Но что привело короля в полное помешательство, так это ситуация около королевы. За некоторое время перед его влюбленностью в мадемуазель де Монморанси он был на грани того, чтобы пообещать Марии Медичи, если она пожелает отослать Кончини, никогда больше не иметь любовницы. А чтобы дать ей доказательство того, что он может еще любить, он сблизился с ней. Результатом этого сближения была беременность.

На свет явилась дочь, уж она-то наверняка была от Генриха IV: королева Англии.

Это супружеское сближение явилось следствием большой политической ссоры: король наотрез отказывал своим детям в супружестве с испанками, боясь влияния иезуитов. Он хотел женить своих детей в Лотарингии и Савойе, а эти альянсы королева рассматривала как недостойные. Эта близость больно ранила Кончини. Он не мог простить королеве ее неверности. Она была не дальнего ума, и ее легко убедили, что Генрих сблизился с ней, чтобы ее отравить и жениться на мадемуазель д'Антраг.

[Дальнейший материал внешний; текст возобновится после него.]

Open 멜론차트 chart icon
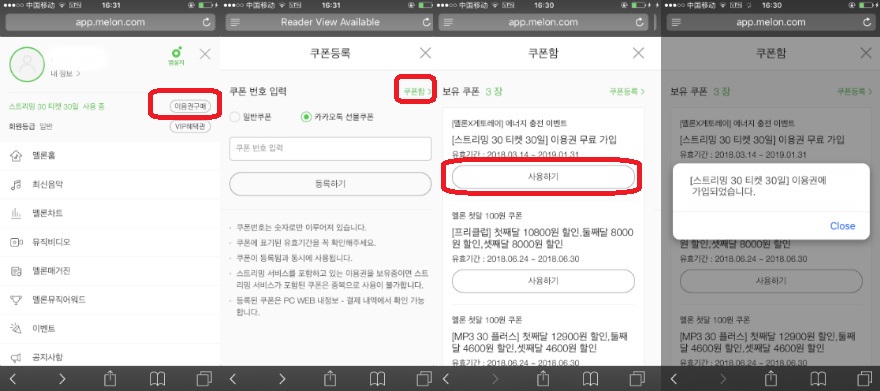 pyautogui.click(x=16, y=213)
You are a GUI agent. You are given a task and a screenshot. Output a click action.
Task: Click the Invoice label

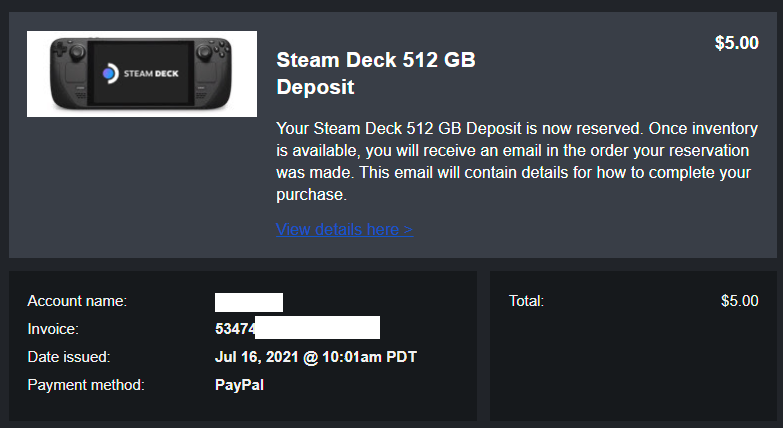[52, 328]
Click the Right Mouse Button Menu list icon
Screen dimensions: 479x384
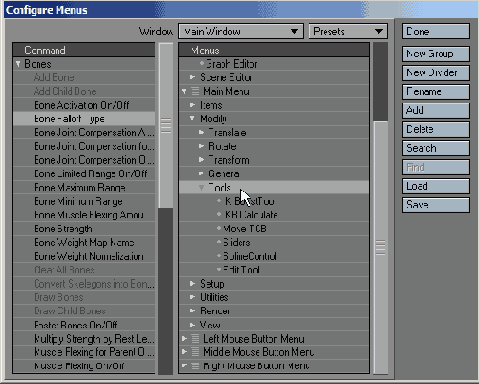tap(195, 366)
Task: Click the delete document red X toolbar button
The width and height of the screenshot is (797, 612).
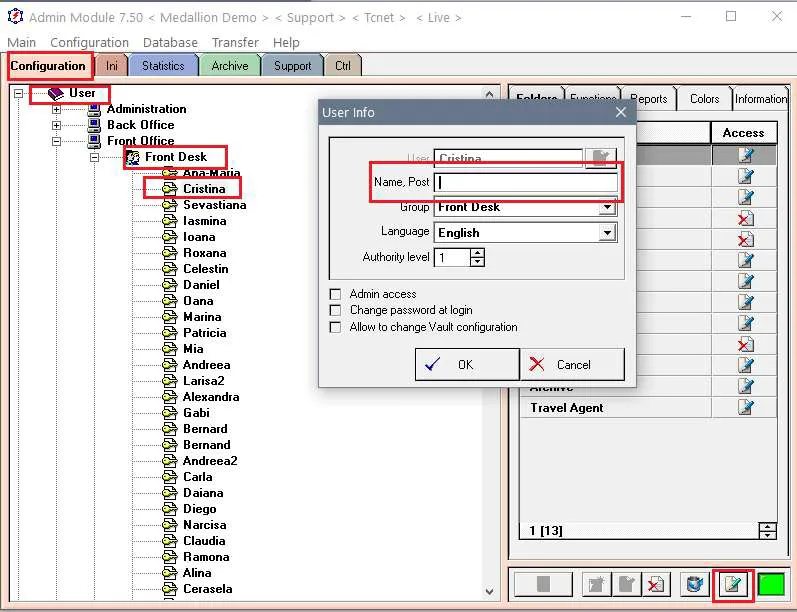Action: pyautogui.click(x=656, y=584)
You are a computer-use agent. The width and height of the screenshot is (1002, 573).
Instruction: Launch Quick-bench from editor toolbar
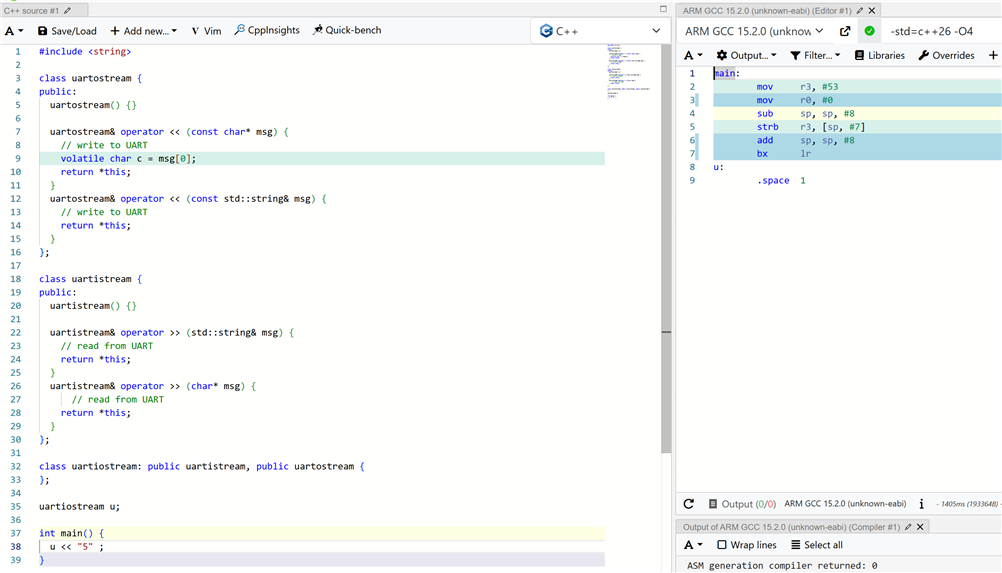346,31
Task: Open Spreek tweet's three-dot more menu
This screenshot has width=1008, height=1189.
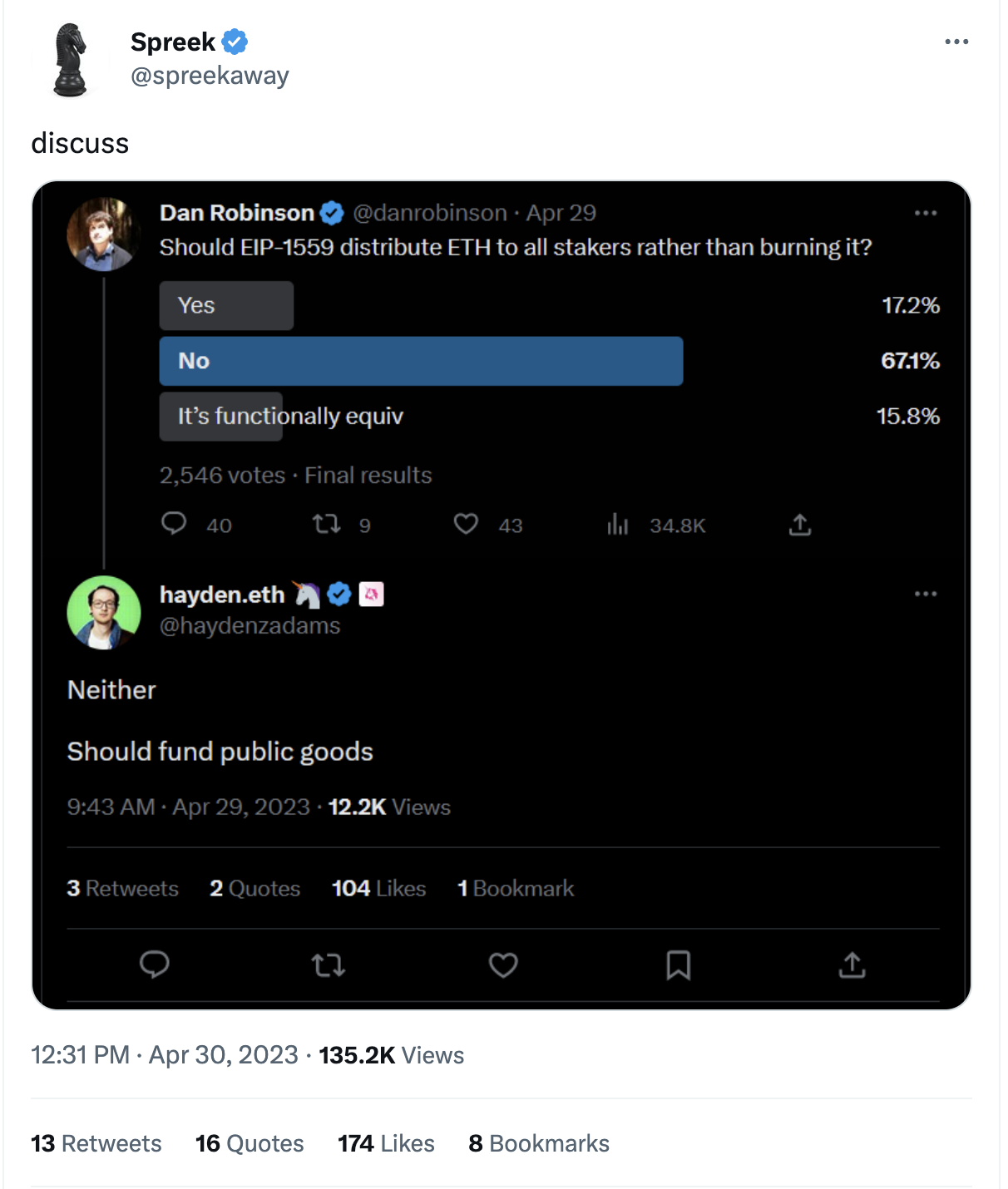Action: pyautogui.click(x=956, y=42)
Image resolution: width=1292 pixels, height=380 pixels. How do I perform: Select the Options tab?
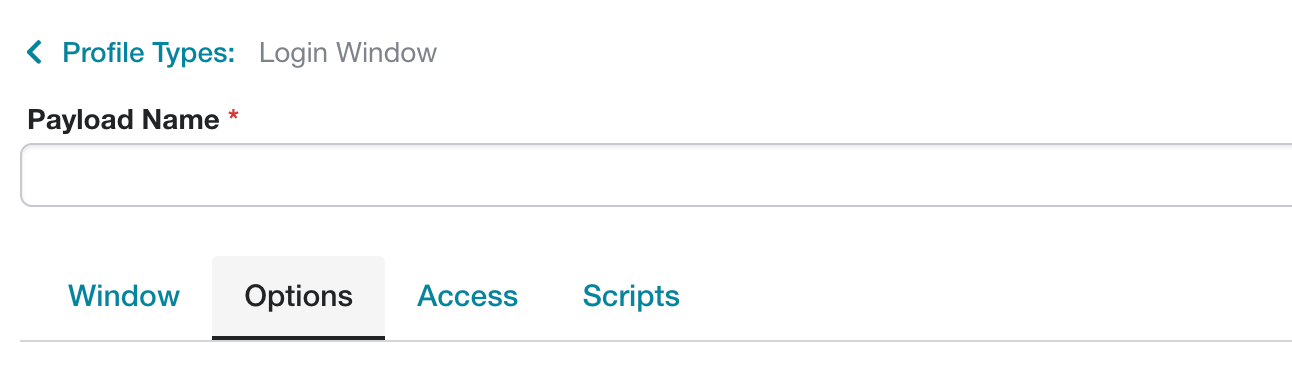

Королева поверила, прекратила есть с королем, ела только у себя, отказываясь от блюд, которые король посылал ей со своего стола.

Между тем из Италии прибыл новый человек, нечто вроде нормандского кондотьера, по имени Лагард. Он возвращался с войны с турками и останавливался проездом в Неаполе. Там он видел Гизов, близко сошелся со старыми убийцами Лиги и с секретарем Бирона Эбером. Этот Лагард рассказывал, как, обедая однажды у Эбера, он познакомился с человеком высокого роста, одетым в фиолетовое, который во время обеда говорил, что отправляется во Францию, чтобы убить короля. Разговор показался достаточно важным упомянутому Эберу для того, чтобы поинтересоваться именем этого человека. Ему ответили, что его зовут Равальяк.

вернуться

4

Начало молитвы (латин.).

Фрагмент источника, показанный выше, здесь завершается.